Corsair & Co. mit ihren Teilern sind ja auch nicht grundsätzlich schlecht, nur hat man halt heute doch auch bessere Modelle (bzgl. Nachhaltigkeit) zur Auswahl und man darf nicht vergessen: ein Custom Loop auf Niveau einer AIO, der kostet kaum mehr als viele der teureren AIOs (schon ab 120.- kann man sich nen Loop mit 240er Radi bauen) und aktuell kosten die Eisbaer 240 und die Kelvin S24 schon noch weniger als ne H100V2 (die BQ Silent Loop ist wohl ein Sonderfall, wobei man sich dort immerhin den Zukauf neuer Lüfis sparen kann, da die Pure Wings 2 bzgl. Leistung und Lautstärke ganz ok sind, wenn auch nicht perfekt). Im Endeffekt muss halt jeder selbst für sich gucken, was höhere Prioritäten hat und da ist ja zum Glück jeder einzigartig


----------



## Polypropylen (9. Februar 2017)

Ich habe ne Silent Loop mit 280mm Radiator und 4x Silent Wings 3. Ist leiser und etwa 7 Grad kühler als mein alter Cryorig R1 Universal.
Kann das Teil nur empfehlen wobei ich auch die mitgelieferten Pure Wings austauschen würde...Achja, die Bedienungsanleitung der Silent Loop finde ich Schrott und auch die Montage hätte bequiet etwas einfacher gestalten können. Da ist eine zweite Person als helfende dritte/vierte Hand fast Pflicht!

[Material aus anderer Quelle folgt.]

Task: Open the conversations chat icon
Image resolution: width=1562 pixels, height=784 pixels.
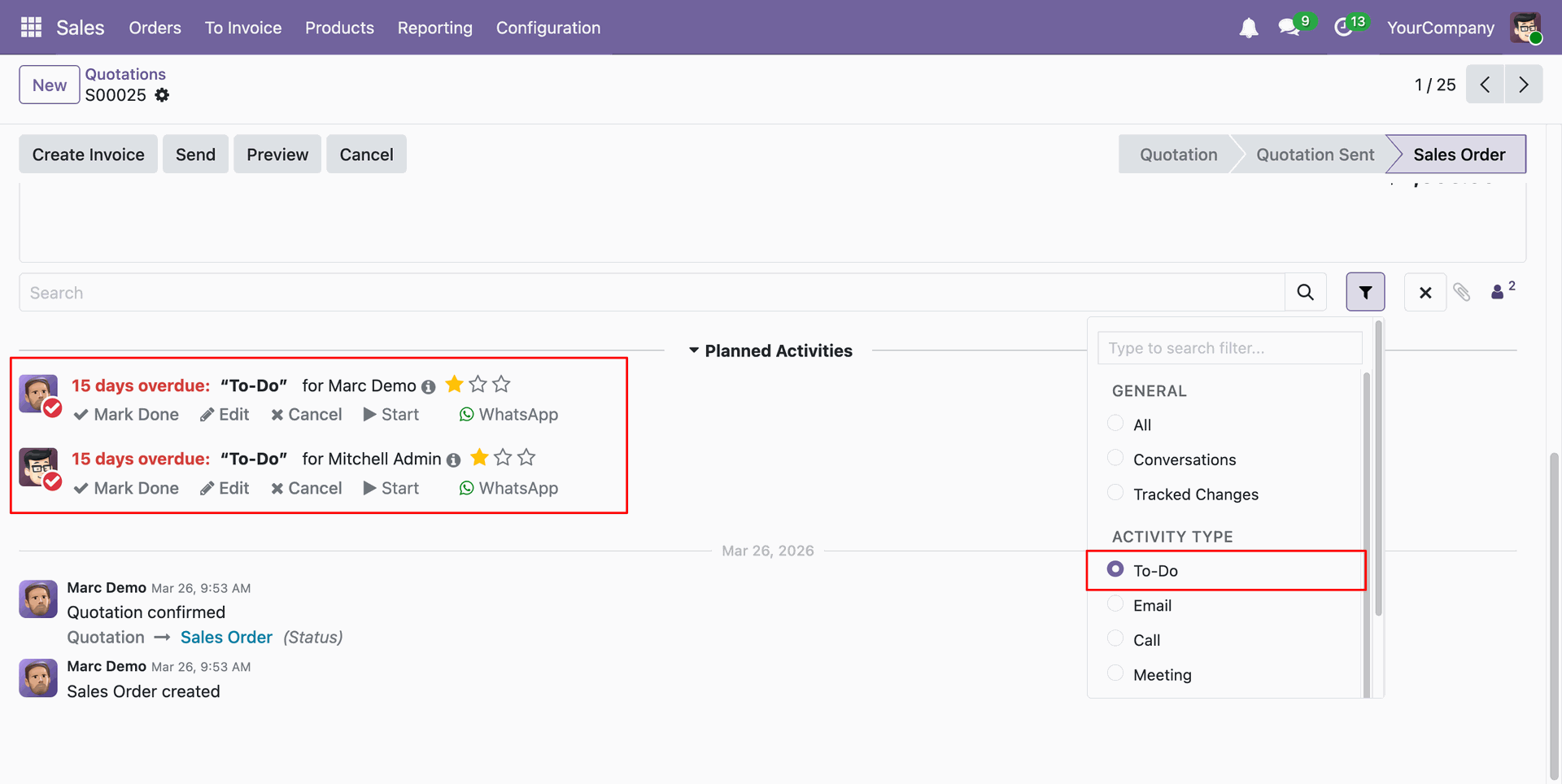Action: (x=1289, y=28)
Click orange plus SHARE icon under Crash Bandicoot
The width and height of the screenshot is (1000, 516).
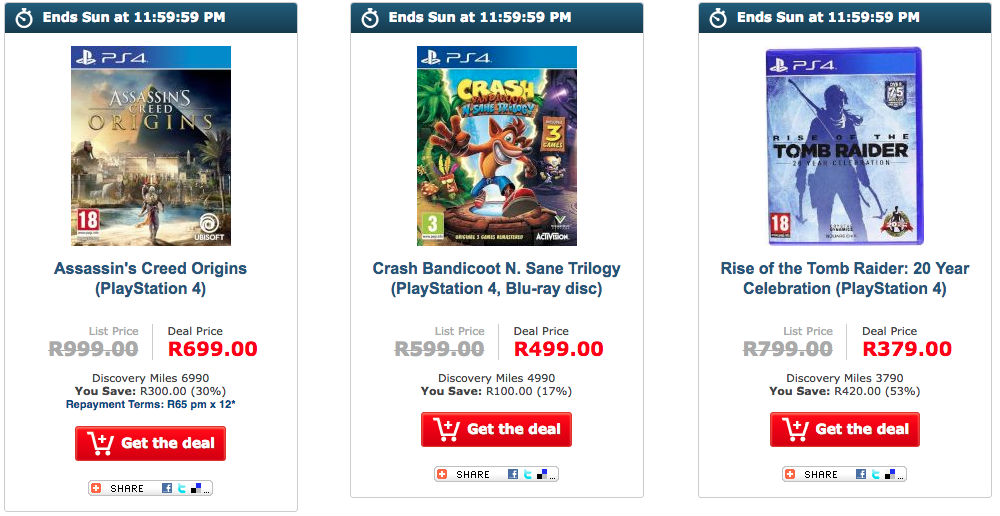point(443,474)
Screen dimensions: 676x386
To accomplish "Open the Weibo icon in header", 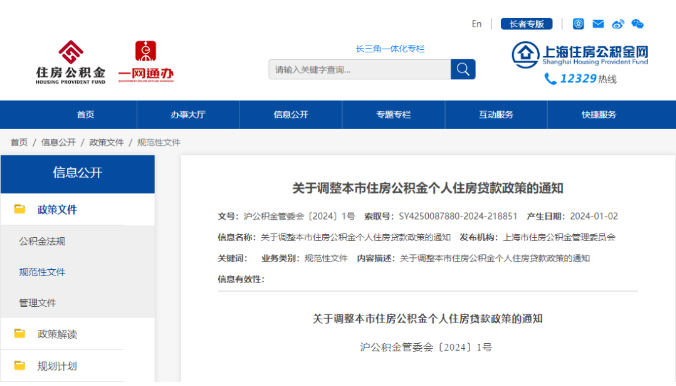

Ansonsten: Kauf dir bitte auf keinen Fall was kleineres als ne 240mm AiO, auf Reddit und co wird oft noch 120mm AiO empfohlen was absoluter Murks ist wenn man minimalst Platz hat.


----------



## Kassierer (9. Februar 2017)

Beim Arbeitsrechner ne AIO? Was soll denn für ne CPU rein? Bei einem Non-k I5 würde so ein  Broken-Eco irgendwie mehr Sinn machen .


----------